Jack Antonoff: Fun guy on a serious pop mission

Making his new album as Bleachers while producing Lorde’s second album was no problem for the songwriter; nor is having his girlfriend Lena Dunham make his videos


Depending on your cultural barometer, you'd know Jack Antonoff's name in any manner of contexts. It might be in relation to pop purveyors Fun, of which he was co-writer and guitarist, or his writing/production work with the roll-call of today's most interesting female acts (Taylor Swift, Sia, Sara Bareilles, Grimes, Banks, Pink), or his five-year relationship with Girls mastermind Lena Dunham, which is going swimmingly if their Instagram accounts are anything to go by.

In the coming weeks, there'll be two more reasons: the hugely anticipated second album from Lorde, which he co-wrote and co-produced, and another album for his solo venture, Bleachers. It's a telling sign about how in-demand he is that he juggled both at the same time, though the different tasks only complemented each other, he explains.
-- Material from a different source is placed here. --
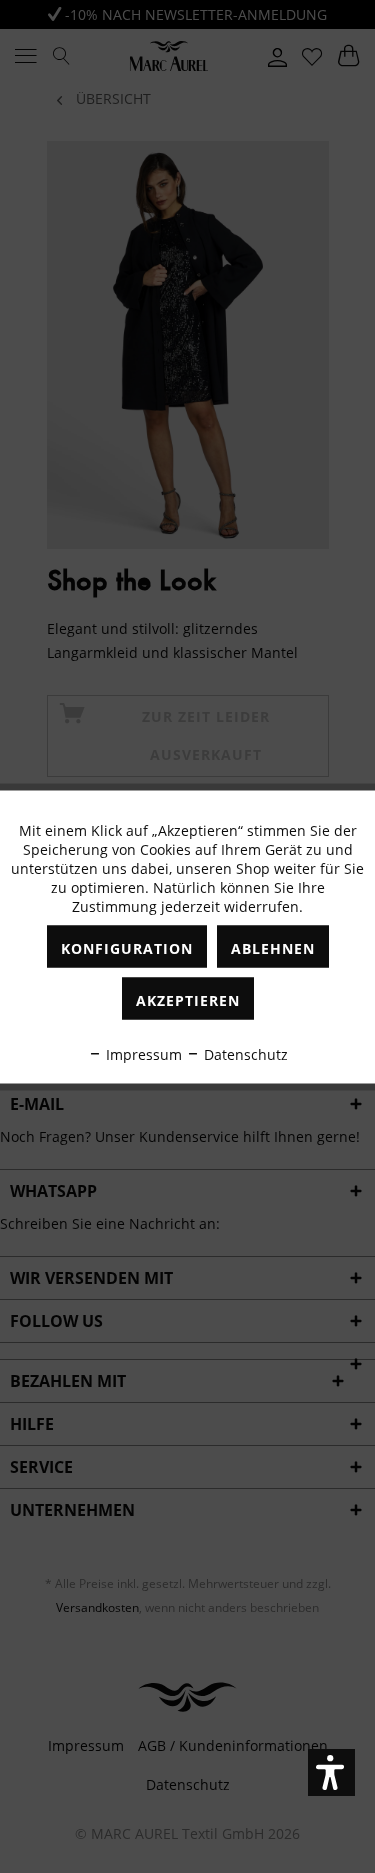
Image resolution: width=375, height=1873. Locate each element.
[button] (331, 1772)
“There’s something healthy about doing two albums at once,” he says, speaking from his home in New York, where both were recorded. “It means I bounce between being in a room with my own feelings, and then meeting with someone and working towards something together.

“The objectivity that comes with producing other people helps me take a bird’s-eye view on my own work. And on the other side, I dig very intensely to make music that’s both interesting and honest when I’m working on my own, and it pushes me to continue to working like that with other people. So there’s a complementary back and forth.”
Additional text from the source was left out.